Bilen bilir sözcüklerin birbiriyle ilişkilerine ne kadar ilgi duyduğumu. Aynı kökten türemiş olup Osmanlı Devleti zamanında Arapça ve Farsça’nın devletin yazışma ve Divan Edebiyatı’nın dili olmasından dolayı bugün de Türkçe Devrimi’nden sonra bile günümüz Türkçesi’nde kalan ve sürekli kullandığımız sözcükler ortaokul zamanlarından dersanedeki dünya tatlısı edebiyat hocamdan beri oldukça amatör de olsa takibimdedir.
Özellikle stajın şu son günlerini yaşadığım süre içinde düşünmeye bayağı vaktim oluyor; fakat bu düşünceleri yazıya dökmeye aracım olmadığından çoğu uçuyor gidiyor.
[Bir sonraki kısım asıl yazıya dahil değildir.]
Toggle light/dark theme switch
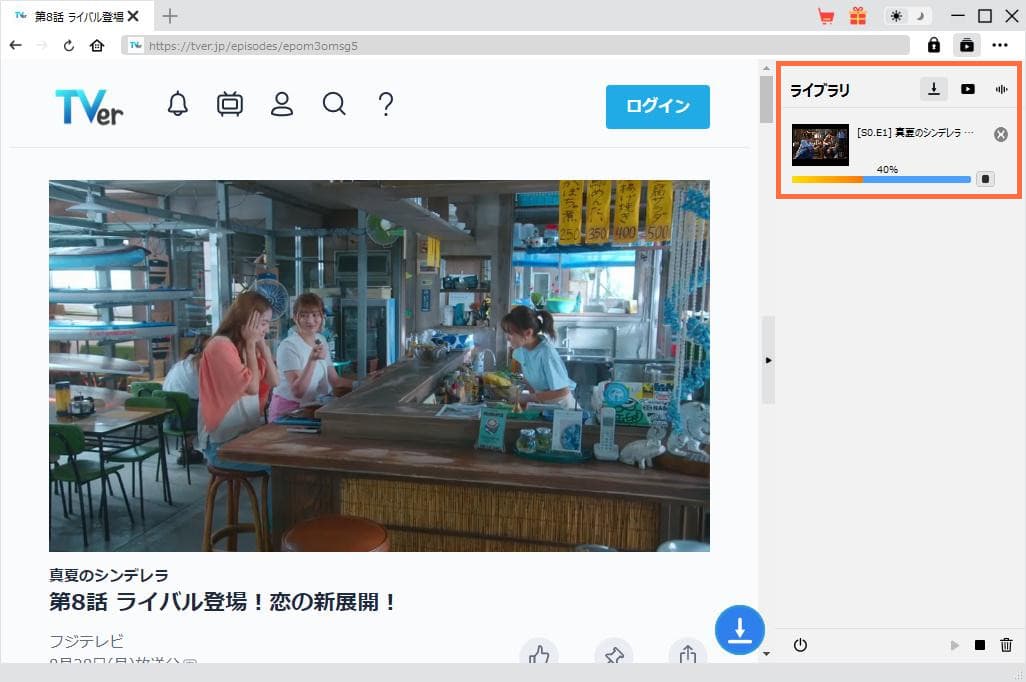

Stajdan çıktıktan sonra da evden çıkmayıp arkadaşımla boş beleş geçirdiğim akşamlarımın yarım saat-45 dakikalık eğlencesi tavla oldu.
Tavlanın tarihi hakkında benim bilgim zamanında okuduğum bir e-posta kaynaklı olsa da paylaşmadan geçemeyeceğim. Pers hükümdarına, Hint hükümdarından hediye olarak satranç gelir ve hediye takdim edilirken şöyle denir: “Hayat dediğin kim daha çok düşünüp ileriyi daha iyi görebiliyorsa, odur. Bu da bunun oyunudur.”
Pers hükümdarı da iade-i hedaye babında Hint hükümdarı için vezirine bir oyun bulmasını ve bunun satranç seviyesinde olmasını salık verir ve vezir günümüz tavlasını 10 gün içinde icat eder. Pers hükümdarı tavlayı Hint hükümdarına yollarken notunu şöyle düşer: “Azizim, hayat dediğin çok düşünüp ileriyi görmektir, doğrudur; fakat bunun içinde şans da vardır, unutmayasın.”
Oyunun sahip olduğu sembolizmle ilgili bilgileri de internetten pek çok muhtelif yerlerde bulabilirsiniz, zira bu ara notu düşmek adına yazmak için başladığım konudan saptım.
Şimdi staj dedik zaman geçmiyor dedik- haftasonu gelse de İzmit’ten İstanbul’a gitsek diye gün sayıyoruz. Teoman üstad bile "vakit bir türlü geçmezken yıllar hayatlar geçiyor" diye bu olayı sorgulamış, ben de bir gözüm saatte bazen kitap okuyorum bazen sudoku çözüyorum. Nadir de olsa iş ile ilgili bir şeyler çıkıyor da kapabildiğim kadarını mühendislerden kapmaya çalışıyorum.
Bunların sözcüklerle tavla ile günlerle ne alakası var artık diyebilirsiniz. Hemen söyleyeyim ki şöyle var. Geçenlerde sanırsam ntvmsnbc.com’da okumuştum gün adlarının kökeniyle ilgili bir yazı, bugün aklıma takıldı bir daha açtım kurcaladım.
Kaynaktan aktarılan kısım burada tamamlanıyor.